JERUSALEM (AP) -- Israel's former Prime Minister Ehud Olmert made a last-minute plea to salvage his legacy on Monday, appealing to Israelis to remember his peace-making attempts as leader and denying any wrongdoing in the bribery charges against him just hours before he headed to prison.

Monday, February 15, 2016

JERUSALEM (AP) — Israel's former Prime Minister Ehud Olmert made a last-minute plea to salvage his legacy on Monday, appealing to Israelis to remember his peace-making attempts as leader and denying any wrongdoing in the bribery charges against him just hours before he headed to prison.

Olmert, 70, is set to report to Israel's Maasiyahu prison later Monday to begin a 19-month prison sentence for bribery and obstruction of justice. He will become the first Israeli leader to be imprisoned.

In a three and a half minute video released by his office and filmed at his residence a day earlier, a weary-looking Olmert said it was a "painful and strange" time for him and his family. He said he was paying a "heavy" price, but added that he accepted the sentence because "no man is above the law."

"At this hour it is important for me to say again ... I reject outright all the corruption allegations against me," Olmert said in the footage. He said that in hindsight, the Israeli public might view the charges against him and the seven-year legal saga that enveloped him in a "balanced and critical way."

"I hope that then many will recognize that during my term as prime minister honest and promising attempts were made to create an opening for hope and a better future of peace, happiness and well-being," he said.

Olmert left his residence outside of Jerusalem early on Monday, accompanied by a police car. A large crowd of reporters had gathered outside the home, waiting for him to emerge as he headed to the prison in central Israel.

Olmert was convicted in March 2014 in a wide-ranging case that accused him of accepting bribes to promote a controversial real-estate project in Jerusalem. The charges pertained to a period when he was mayor of Jerusalem and trade minister, years before he became prime minister in 2006, a point he reiterated in his video statement Monday.

He was initially sentenced to six years in the case, but Israel's Supreme Court later upheld a lesser charge, reducing the sentence to 18 months. That was extended by a month earlier this year for pressuring a confidant not to testify in multiple legal cases against him.

Olmert is also awaiting a ruling in an appeal in a separate case, in which he was sentenced to eight months in prison for unlawfully accepting money from a U.S. supporter.

He was forced to resign in early 2009 amid the corruption allegations, which undermined the last serious round of Israeli-Palestinian peace talks and cleared the way for Benjamin Netanyahu's rise to power.

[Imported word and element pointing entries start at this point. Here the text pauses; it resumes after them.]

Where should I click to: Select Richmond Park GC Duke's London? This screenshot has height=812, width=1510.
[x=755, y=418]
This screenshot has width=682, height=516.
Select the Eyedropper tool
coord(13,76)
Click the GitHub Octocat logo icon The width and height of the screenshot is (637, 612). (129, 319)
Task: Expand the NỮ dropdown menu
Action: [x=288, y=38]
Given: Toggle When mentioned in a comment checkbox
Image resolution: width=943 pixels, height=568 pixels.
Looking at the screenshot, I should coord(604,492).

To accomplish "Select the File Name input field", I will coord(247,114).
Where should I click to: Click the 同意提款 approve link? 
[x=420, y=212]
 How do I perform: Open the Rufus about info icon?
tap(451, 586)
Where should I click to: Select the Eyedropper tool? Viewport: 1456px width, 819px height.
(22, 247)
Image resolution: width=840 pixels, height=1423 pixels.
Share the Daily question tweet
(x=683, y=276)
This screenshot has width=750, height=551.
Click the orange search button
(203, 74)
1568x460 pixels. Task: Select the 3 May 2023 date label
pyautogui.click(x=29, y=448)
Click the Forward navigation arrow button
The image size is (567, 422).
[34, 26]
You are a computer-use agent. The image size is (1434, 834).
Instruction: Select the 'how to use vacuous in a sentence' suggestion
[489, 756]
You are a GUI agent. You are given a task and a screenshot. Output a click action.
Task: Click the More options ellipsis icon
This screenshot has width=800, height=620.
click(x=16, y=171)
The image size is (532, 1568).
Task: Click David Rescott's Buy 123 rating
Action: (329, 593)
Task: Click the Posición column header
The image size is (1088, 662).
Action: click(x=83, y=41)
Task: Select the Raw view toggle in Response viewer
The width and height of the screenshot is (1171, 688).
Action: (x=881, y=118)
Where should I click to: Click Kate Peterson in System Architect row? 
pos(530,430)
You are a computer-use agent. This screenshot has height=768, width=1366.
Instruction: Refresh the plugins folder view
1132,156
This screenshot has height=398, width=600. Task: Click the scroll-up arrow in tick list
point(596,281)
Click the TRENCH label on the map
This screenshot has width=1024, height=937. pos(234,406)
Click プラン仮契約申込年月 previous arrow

Olmert led his government to the Annapolis peace conference in November 2007 — launching more than a year of ambitious, but ultimately unsuccessful U.S.-brokered peace talks with the Palestinians.

Olmert has said he made unprecedented concessions to the Palestinians during those talks — including a near-total withdrawal from the West Bank and an offer to place Jerusalem's Old City under international control — and was close to reaching an agreement at the time of his resignation.